▸ INSTRUCTIONS FOR THE TASK
From the line below containing "This screenshot has width=1155, height=583." to the final line, print each line exactly as written. No pictures belong in the copy.

▸ RECORDS SHOWN
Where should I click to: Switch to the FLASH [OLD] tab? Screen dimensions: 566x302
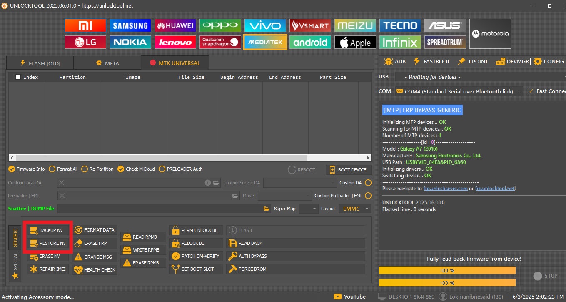click(x=40, y=63)
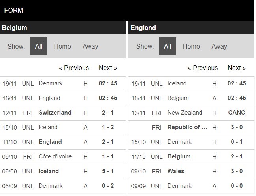Select the All tab under England
This screenshot has height=196, width=256.
pyautogui.click(x=167, y=46)
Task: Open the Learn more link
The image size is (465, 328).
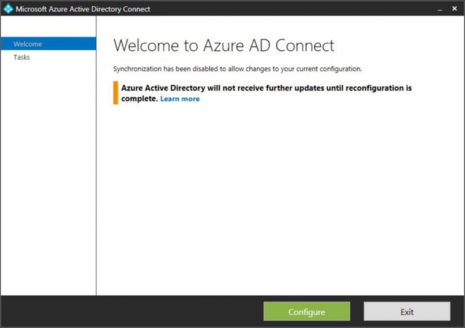Action: [180, 99]
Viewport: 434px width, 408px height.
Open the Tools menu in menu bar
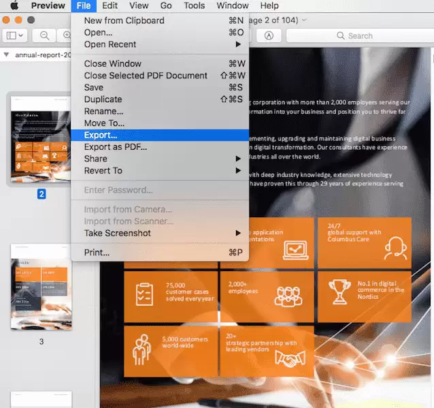click(194, 5)
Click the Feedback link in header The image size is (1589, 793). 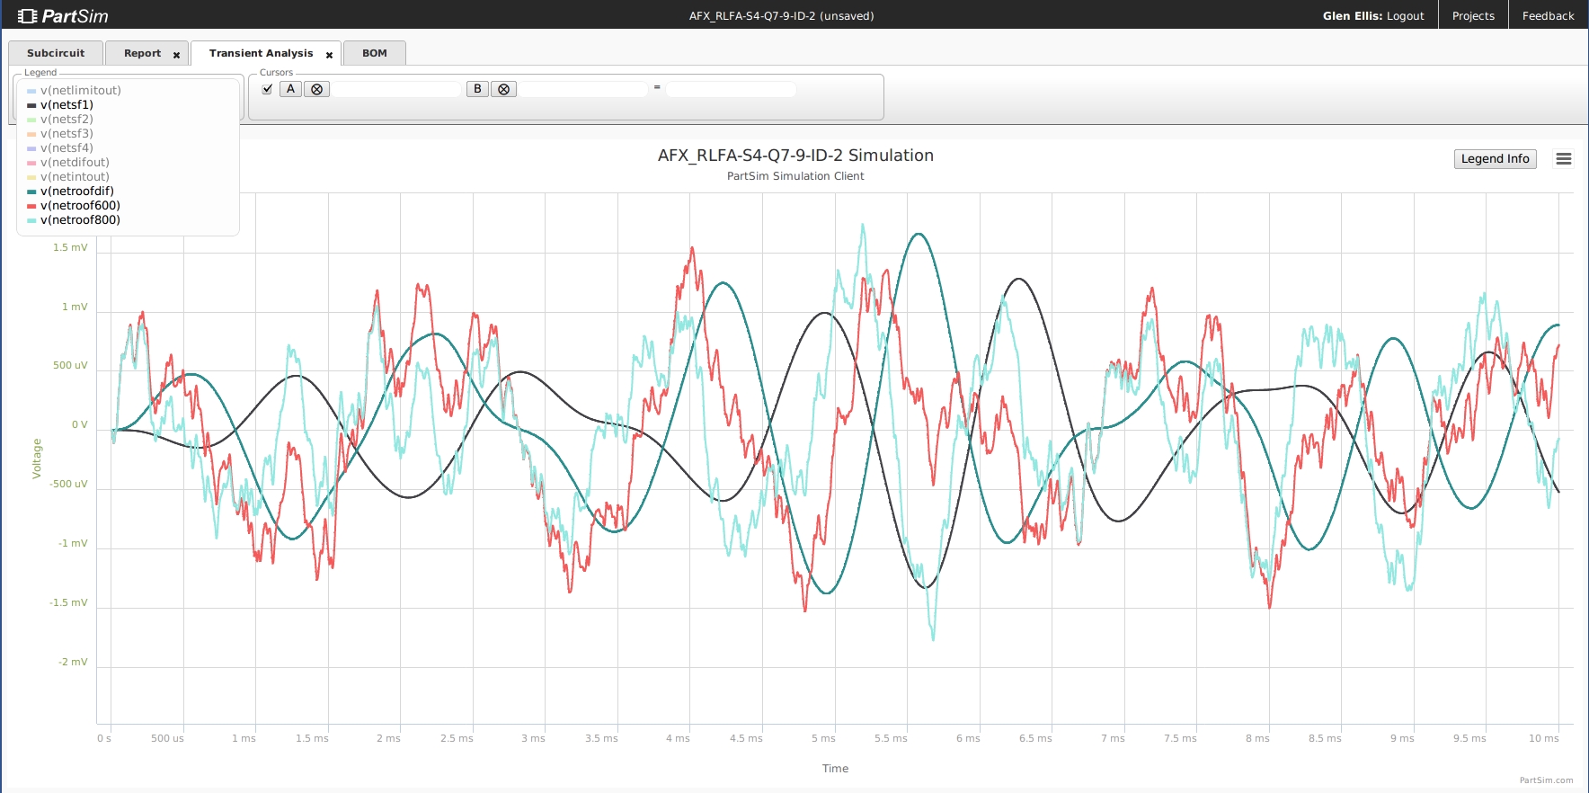click(x=1548, y=15)
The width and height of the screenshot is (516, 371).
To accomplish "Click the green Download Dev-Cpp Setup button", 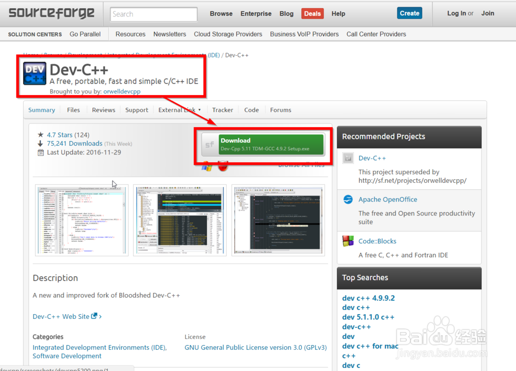I will (263, 144).
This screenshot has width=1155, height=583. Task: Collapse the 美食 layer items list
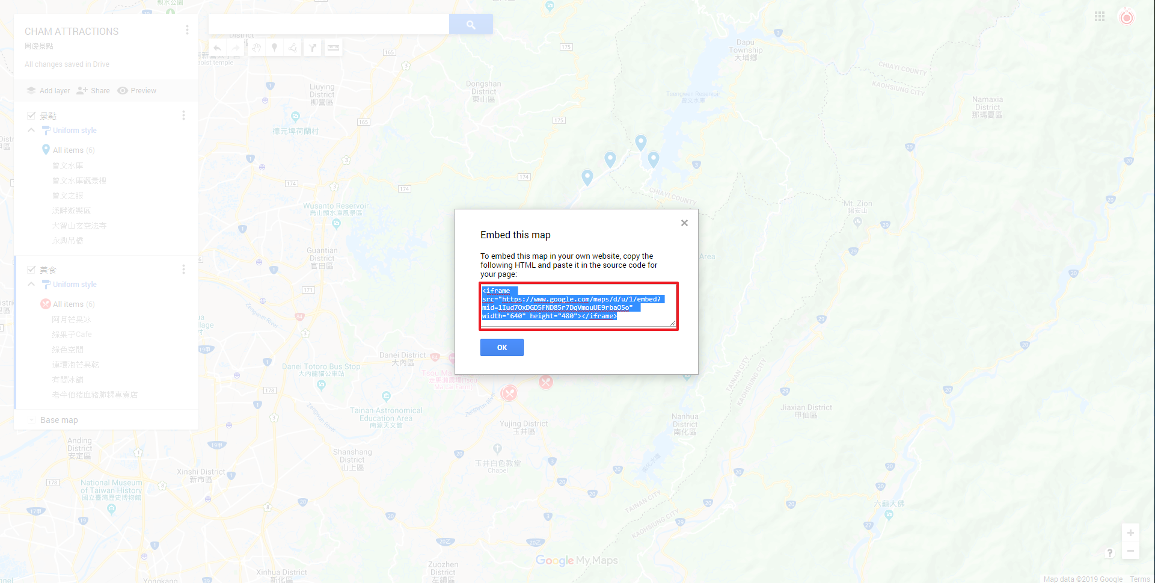31,285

▸ SOLUTION TO THIS EXERCISE
This screenshot has width=1155, height=583. Task: Collapse the 美食 layer items list
31,285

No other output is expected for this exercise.